▶ [Stored data]:
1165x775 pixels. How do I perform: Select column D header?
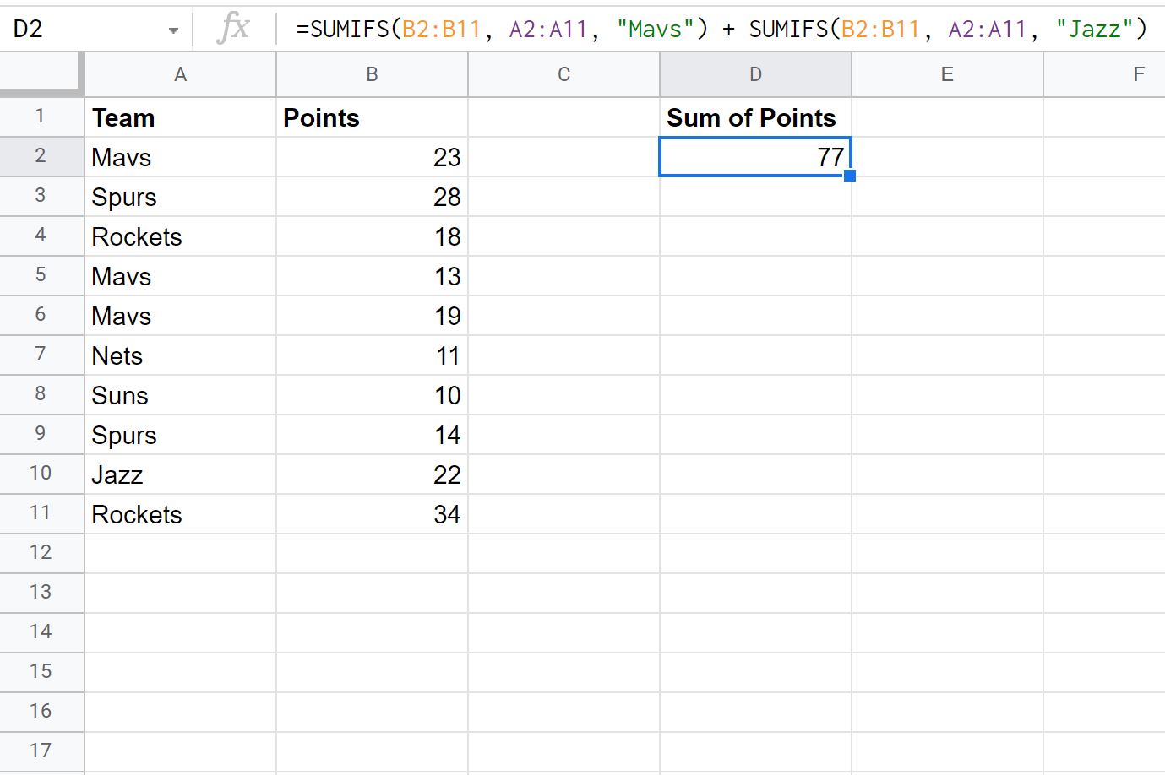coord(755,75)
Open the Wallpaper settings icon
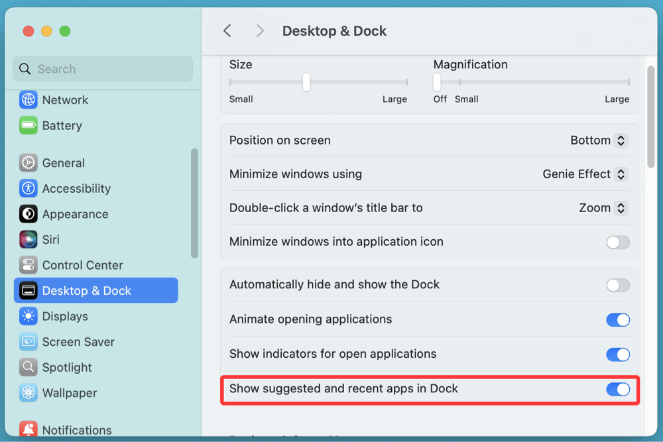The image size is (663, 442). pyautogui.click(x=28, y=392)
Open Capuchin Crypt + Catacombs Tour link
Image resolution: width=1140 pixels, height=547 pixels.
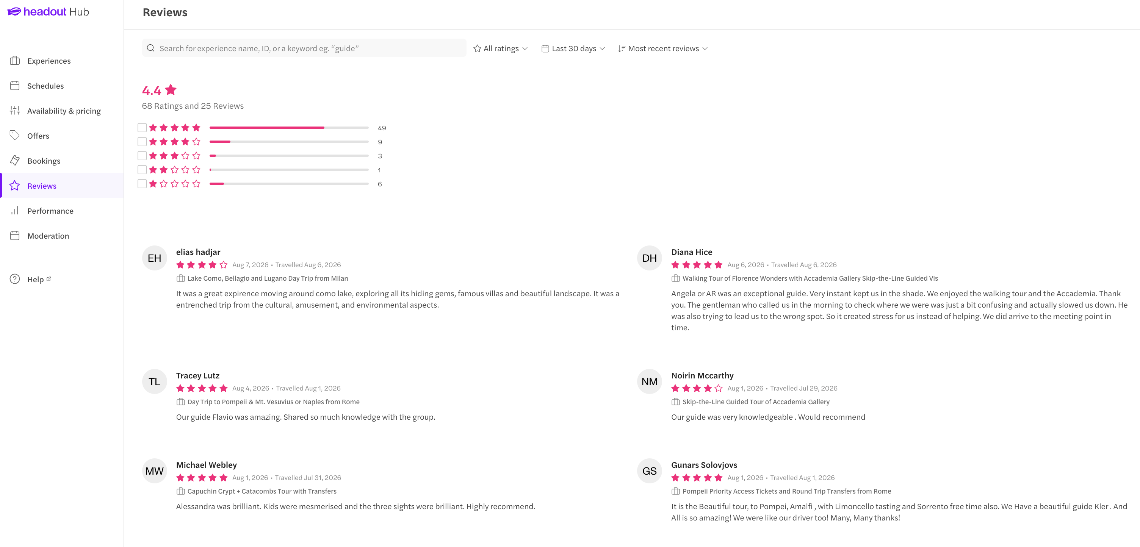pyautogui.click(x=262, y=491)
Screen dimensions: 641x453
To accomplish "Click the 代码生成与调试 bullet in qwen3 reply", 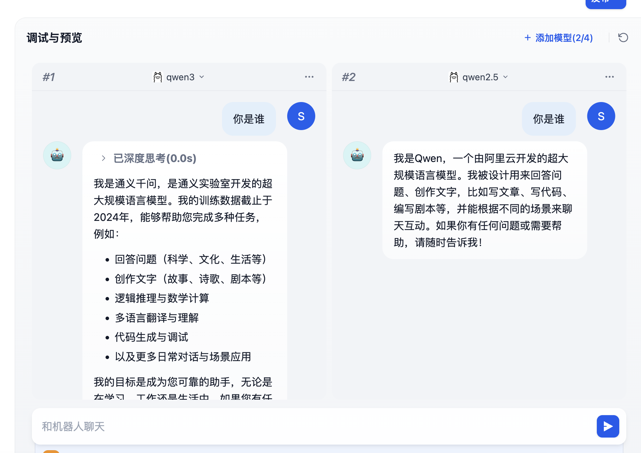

▶ [TASK DIRECTIONS]: Could you put each line of the data above into a Markdown table with the columns "Row" and "Line"? Skip blank lines and leave the pictures out.

▶ [EXPECTED OUTPUT]:
| Row | Line |
|---|---|
| 1 | 1165x775 pixels. How do I perform: Select column D header? |
| 2 | coord(755,75) |
| 3 | Open the Wallpaper settings icon |
| 4 | The image size is (663, 442). pyautogui.click(x=28, y=392) |
| 5 | Open Capuchin Crypt + Catacombs Tour link |
| 6 | Image resolution: width=1140 pixels, height=547 pixels. |
| 7 | pyautogui.click(x=262, y=491) |
| 8 | Screen dimensions: 641x453 |
| 9 | To accomplish "Click the 代码生成与调试 bullet in qwen3 reply",  |